**EXERCISE:** Please print the lines exactly as they appear, starting with the line containing "Find the location" and continuing through the end of the rows, with both ends included. Leave the pictures out of your answer.

Rows on locating visible targets:
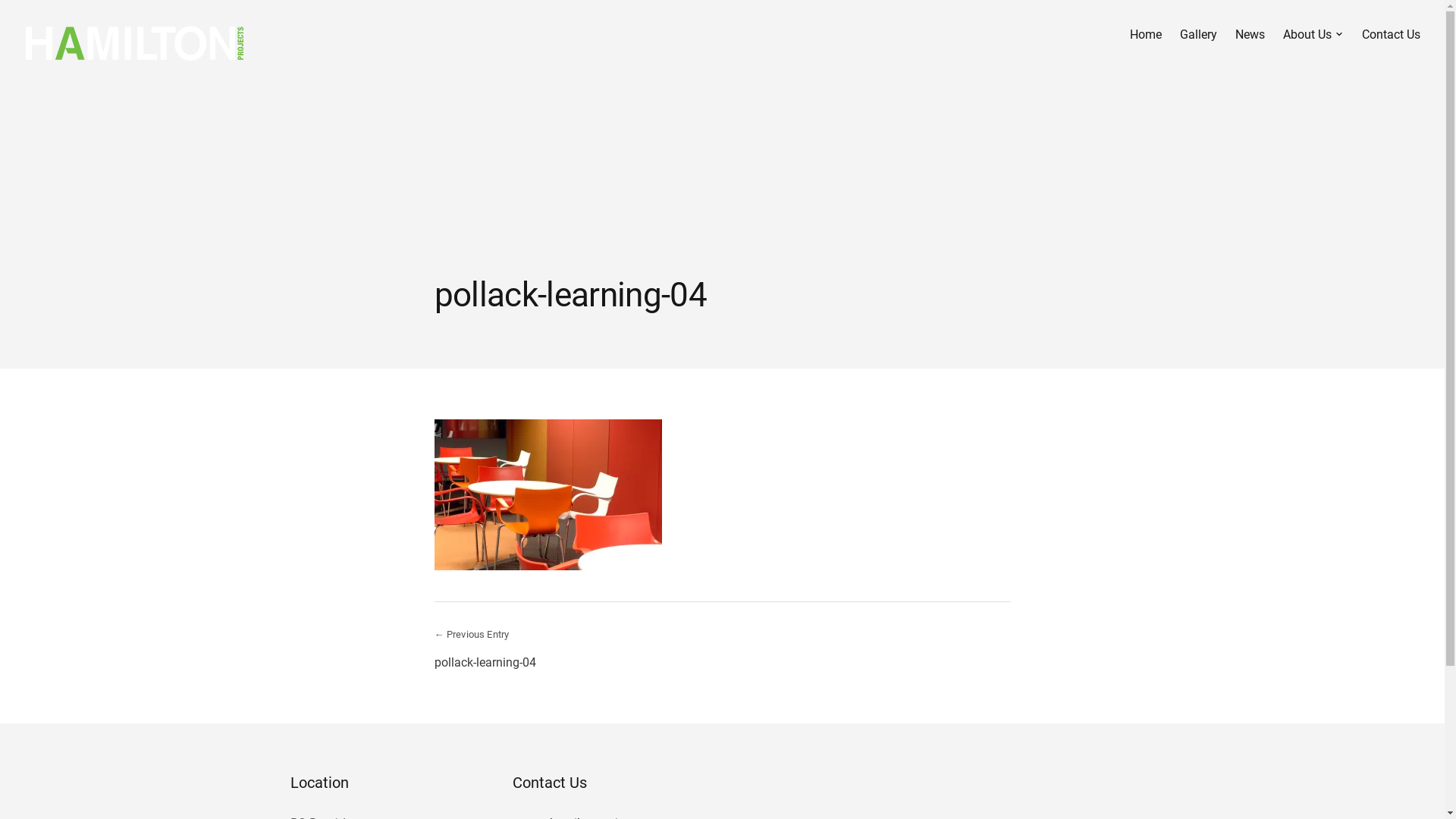 Image resolution: width=1456 pixels, height=819 pixels. I want to click on 'News', so click(1250, 34).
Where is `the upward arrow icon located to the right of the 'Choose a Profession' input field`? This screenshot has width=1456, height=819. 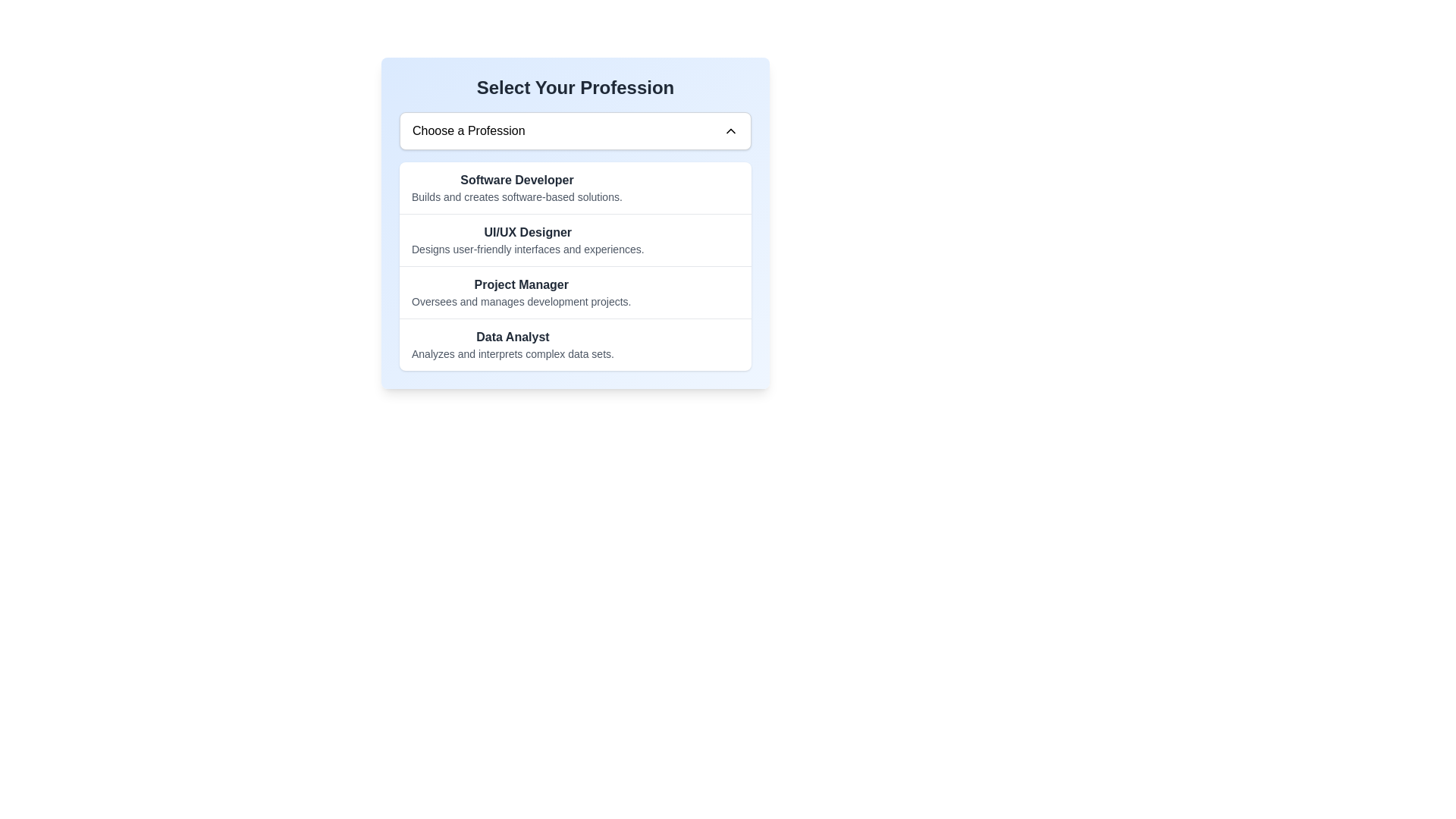 the upward arrow icon located to the right of the 'Choose a Profession' input field is located at coordinates (731, 130).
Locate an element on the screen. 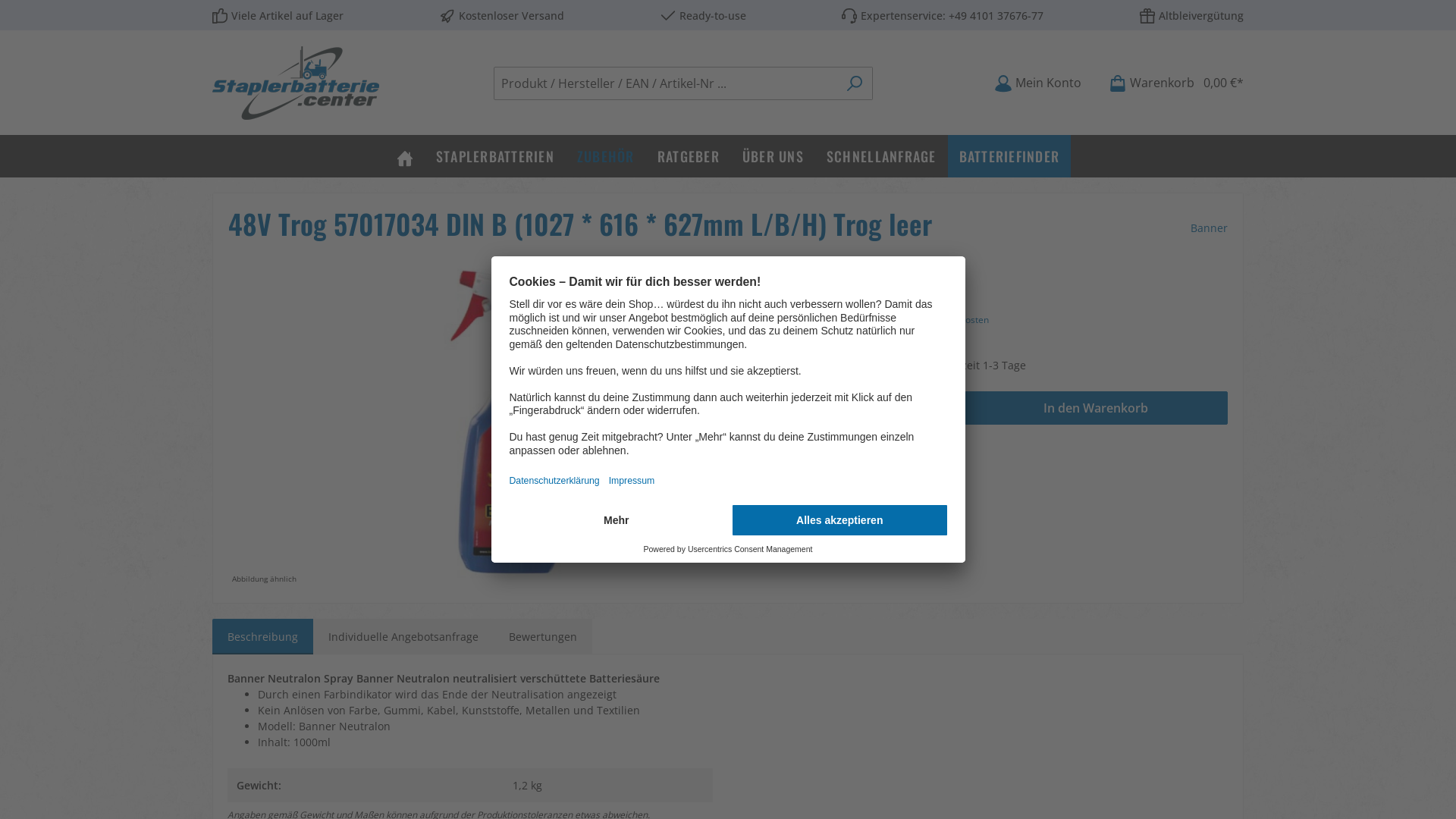 The height and width of the screenshot is (819, 1456). 'Mein Konto' is located at coordinates (1037, 83).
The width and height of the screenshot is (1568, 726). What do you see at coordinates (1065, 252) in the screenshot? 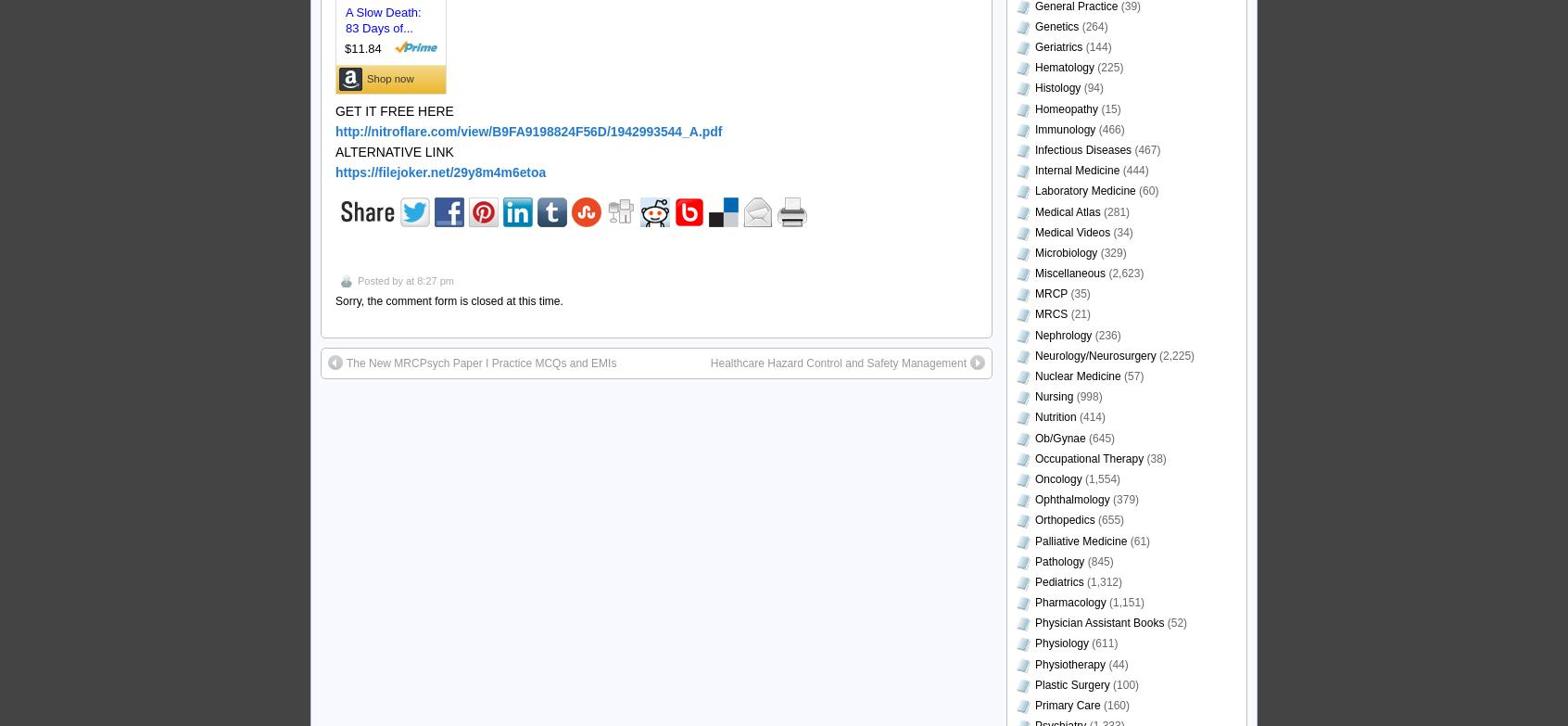
I see `'Microbiology'` at bounding box center [1065, 252].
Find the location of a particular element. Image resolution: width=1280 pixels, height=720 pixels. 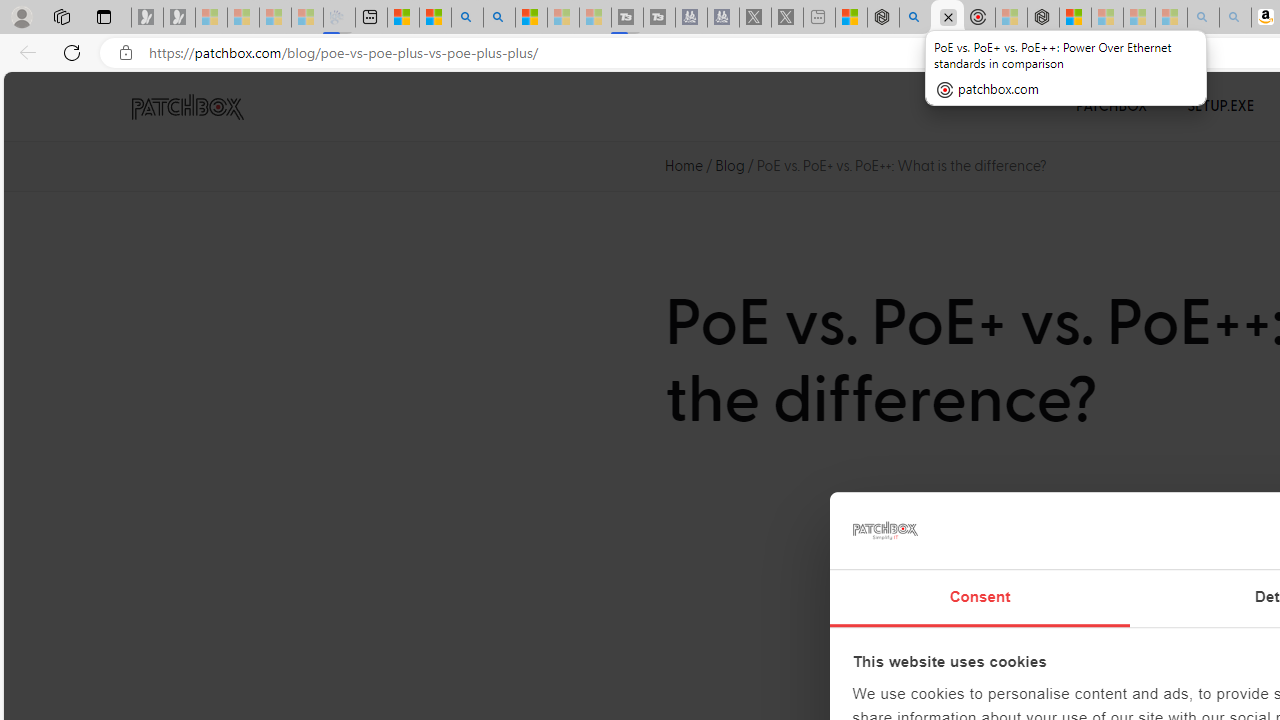

'Blog' is located at coordinates (729, 164).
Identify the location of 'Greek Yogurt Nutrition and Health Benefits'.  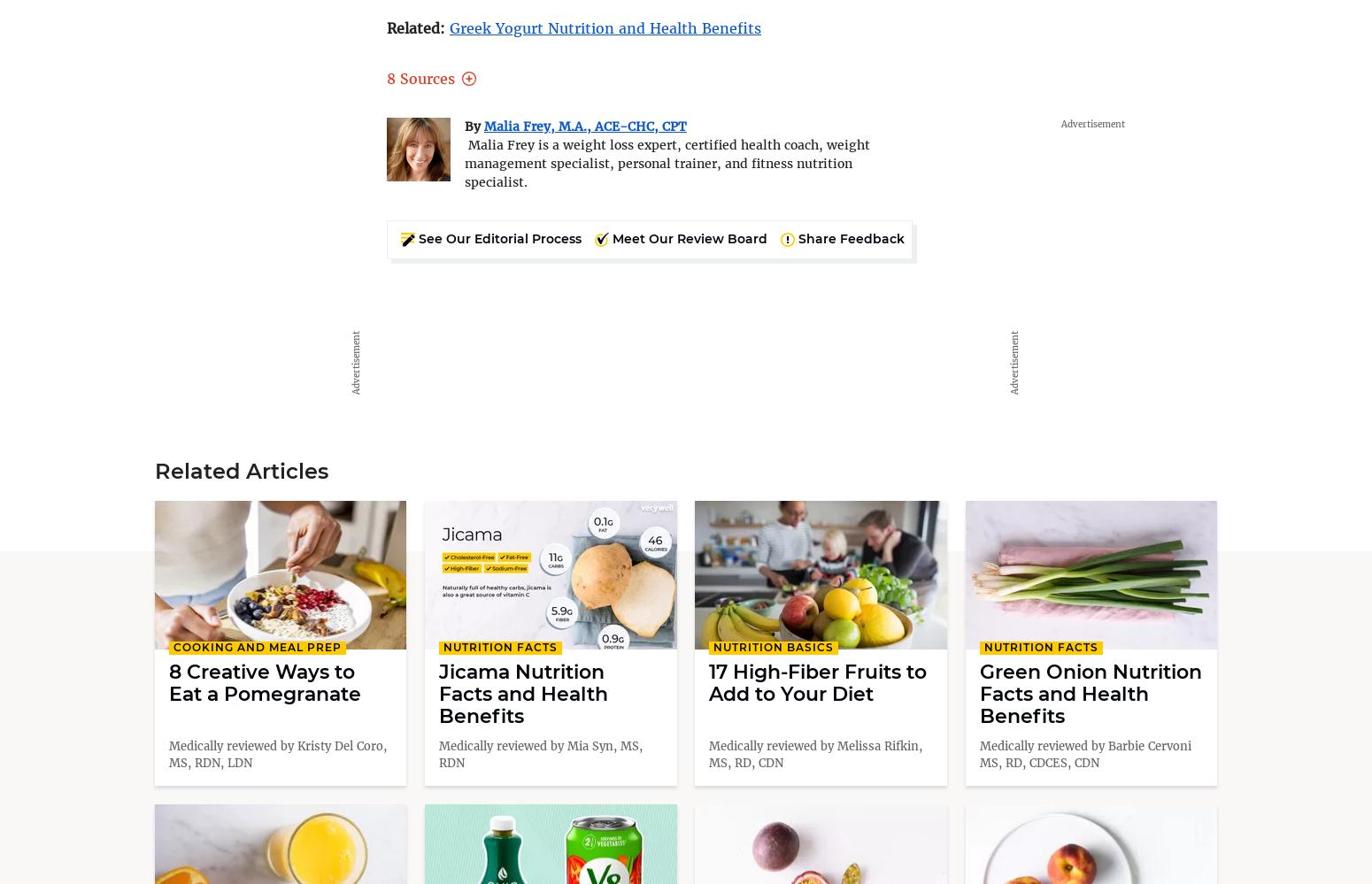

**ANSWER FOR THE TASK:**
Find the location of a particular element. Image resolution: width=1280 pixels, height=720 pixels. 

'Blog' is located at coordinates (729, 164).
Identify the location of 'Greek Yogurt Nutrition and Health Benefits'.  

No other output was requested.